Pharmaceutical Technology

Constructing acceptance limits

The LBOUND calculation derived in the previous section can be used to develop acceptance limits. This is done by first constructing a simultaneous confidence region for μ and σ from the data. If a 90% confidence region is constructed for μ and σ, and the entire region is below the 95% LBOUND, then at least 95% of the samples tested would pass the USP test with 90% confidence.

Construction of the confidence region depends on the sampling plan used to collect the samples. There are two sampling plans that are generally used when testing blends or final product. In the first plan (Sampling Plan 1), a single test result is obtained from each location sampled. For example, in a blending step, a single test result would be obtained from each of a number of different locations within the blender. In a drum, a single test result might be obtained from the different locations within the drum or from each of a number of different drums. For final tablets, a single tablet may be tested from various time points throughout the tableting run. In the second plan (Sampling Plan 2), more than one test result is obtained from each of the sampled locations. For example, during the tableting operation, if a cup is placed under the tablet press at specific time points during the tableting run, several of the tablets from each cup sample would be tested for content uniformity. Sampling Plan 2 allows for the estimation of between-location and within-location variability.

Figure 2. 95% lower bound with 95% simultaneous confidence region for μ and σ.
For Sampling Plan 1, the sample mean and sample standard deviation estimate the population parameters μ and σ. Lindgren gives a simultaneous confidence region for μ and σ (10). The region and the 95% LBOUND are visible in Figure 2, where ULS is the upper confidence limit for σ, and Z is a standard normal critical value.

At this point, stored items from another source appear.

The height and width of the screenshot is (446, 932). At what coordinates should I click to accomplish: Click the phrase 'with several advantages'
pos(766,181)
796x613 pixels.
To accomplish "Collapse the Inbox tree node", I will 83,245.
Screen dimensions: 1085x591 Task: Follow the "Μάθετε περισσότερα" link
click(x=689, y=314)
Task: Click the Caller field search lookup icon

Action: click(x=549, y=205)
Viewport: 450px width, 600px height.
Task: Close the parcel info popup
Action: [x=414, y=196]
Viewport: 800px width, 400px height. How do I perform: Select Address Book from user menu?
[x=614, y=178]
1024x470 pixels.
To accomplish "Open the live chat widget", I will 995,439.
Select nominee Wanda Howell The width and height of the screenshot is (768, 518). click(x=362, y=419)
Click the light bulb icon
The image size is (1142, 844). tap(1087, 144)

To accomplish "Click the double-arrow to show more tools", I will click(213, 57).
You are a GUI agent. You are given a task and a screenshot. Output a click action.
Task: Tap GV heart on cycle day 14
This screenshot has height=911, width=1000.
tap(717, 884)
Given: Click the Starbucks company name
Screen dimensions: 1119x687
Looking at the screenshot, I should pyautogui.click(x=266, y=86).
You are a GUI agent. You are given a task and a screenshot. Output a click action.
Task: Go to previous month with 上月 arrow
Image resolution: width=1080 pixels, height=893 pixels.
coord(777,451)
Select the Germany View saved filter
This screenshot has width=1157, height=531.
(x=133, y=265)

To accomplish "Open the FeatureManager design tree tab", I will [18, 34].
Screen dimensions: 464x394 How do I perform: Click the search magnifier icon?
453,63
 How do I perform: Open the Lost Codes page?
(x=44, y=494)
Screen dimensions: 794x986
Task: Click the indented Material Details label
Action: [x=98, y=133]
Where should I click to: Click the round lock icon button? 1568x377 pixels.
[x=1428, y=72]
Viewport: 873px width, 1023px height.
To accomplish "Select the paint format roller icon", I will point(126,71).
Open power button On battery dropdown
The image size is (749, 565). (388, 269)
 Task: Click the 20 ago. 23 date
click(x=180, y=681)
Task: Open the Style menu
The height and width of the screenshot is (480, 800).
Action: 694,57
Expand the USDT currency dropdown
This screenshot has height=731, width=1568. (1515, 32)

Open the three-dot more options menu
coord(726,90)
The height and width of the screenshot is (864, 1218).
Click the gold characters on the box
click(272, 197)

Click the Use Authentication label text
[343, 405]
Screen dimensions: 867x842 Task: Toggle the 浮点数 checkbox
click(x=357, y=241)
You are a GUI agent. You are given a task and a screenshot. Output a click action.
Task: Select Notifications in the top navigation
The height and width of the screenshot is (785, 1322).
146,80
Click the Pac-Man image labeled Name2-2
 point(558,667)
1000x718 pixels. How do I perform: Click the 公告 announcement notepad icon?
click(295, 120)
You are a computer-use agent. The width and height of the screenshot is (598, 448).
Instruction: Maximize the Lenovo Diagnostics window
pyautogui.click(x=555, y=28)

Once the confidence region is constructed, it must fall completely below the specified LBOUND. One can generate an acceptance-limit table by finding the largest sample standard deviation for a fixed sample mean, such that the resulting confidence region remains below the prespecified LBOUND. Note that the only two points to evaluate on the triangle are the two points with the maximum value of σ.

Table II: Acceptance limits for content uniformity.
Table II provides an example of an acceptance-limit table. SAS program version 8.2 was written to generate the acceptance limits. The acceptance limit table corresponds to a target value of 100% label claim, a sample size of 30, a 95% confidence region, and a 95% lower bound.

Suppose that a random sample of 30 tablets is taken from a batch and tested for content uniformity. Suppose the sample mean is 98.4% label claim with a coefficient of variation (CV) of 3.01%. Since the acceptance limit for the CV is 3.85%, the sample passes. This means that with 95% confidence, any set of tablets taken from the batch has at least a 95% probability of passing the USP test.

For Sampling Plan 2, the variance of a single observation is the sum of the between-location and within-location variances. The standard deviation of a single observation, σ, is estimated by calculating the square root of the sum of the between- and within-location variance components. Graybill and Wang give a confidence region for σ (11).


MS L = mean square between locations from one-way analysis of variance (ANOVA)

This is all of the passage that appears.